**DATA FOR REVIEW**
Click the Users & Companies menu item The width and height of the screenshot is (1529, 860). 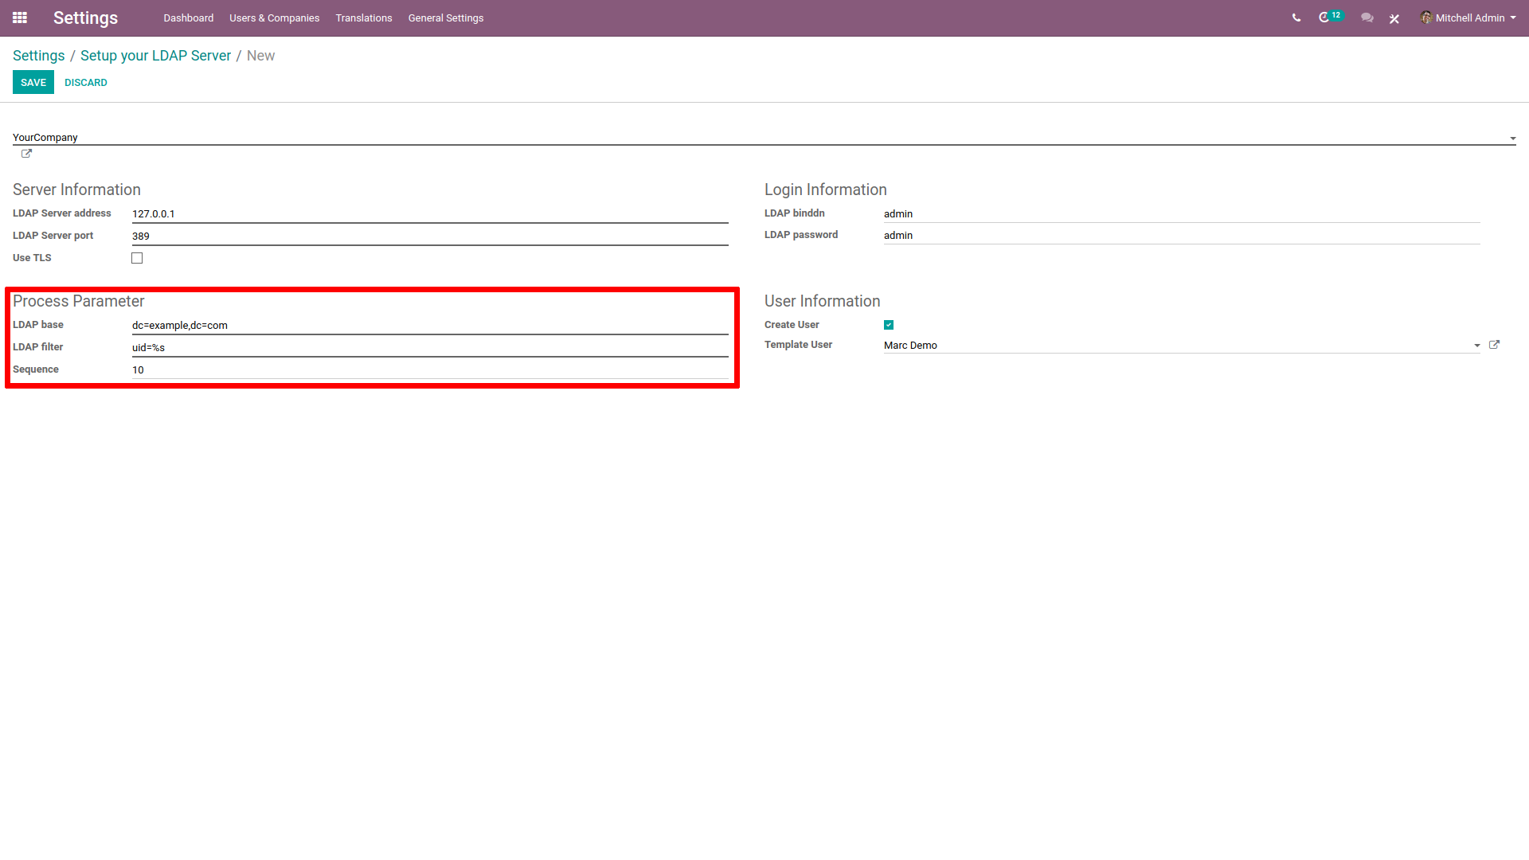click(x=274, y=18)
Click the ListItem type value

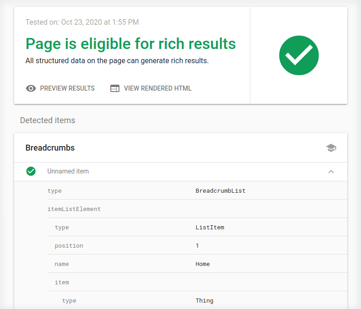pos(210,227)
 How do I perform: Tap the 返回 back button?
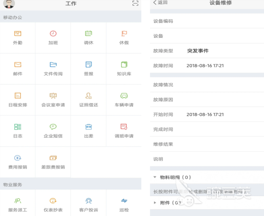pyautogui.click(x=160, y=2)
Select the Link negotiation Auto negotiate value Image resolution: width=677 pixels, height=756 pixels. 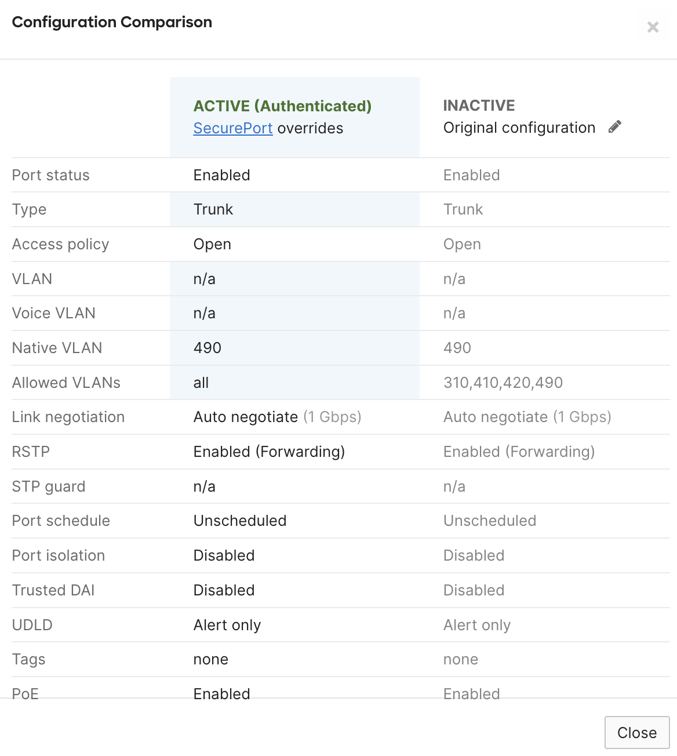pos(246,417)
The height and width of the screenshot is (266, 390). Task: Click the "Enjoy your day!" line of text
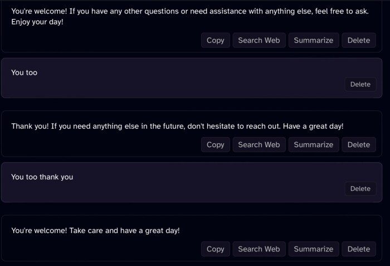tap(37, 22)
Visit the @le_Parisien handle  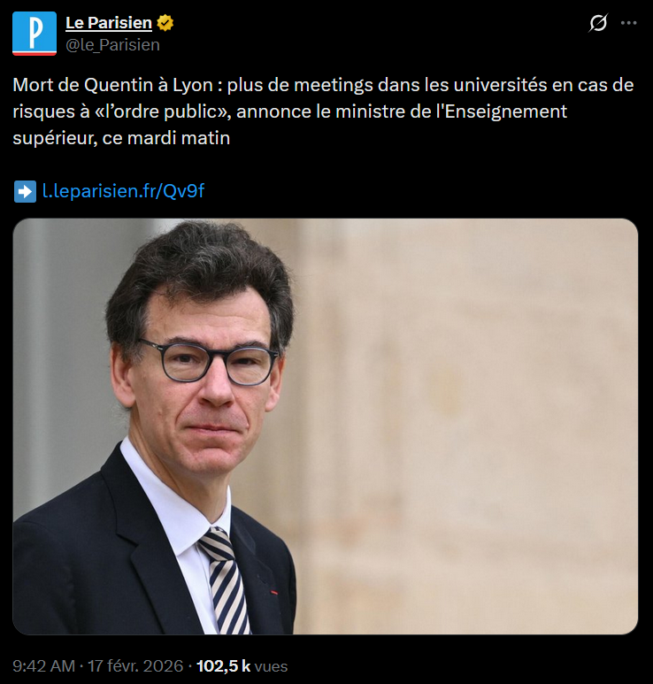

**TASK OBJECTIVE**
Leave the pictures out and copy exactly the lines from the one that holds "The height and" through the last line of the material.

**ANSWER TO THIS PROBLEM**
The height and width of the screenshot is (266, 390). Task: Click the "Enjoy your day!" line of text
tap(37, 22)
Visit the @le_Parisien handle  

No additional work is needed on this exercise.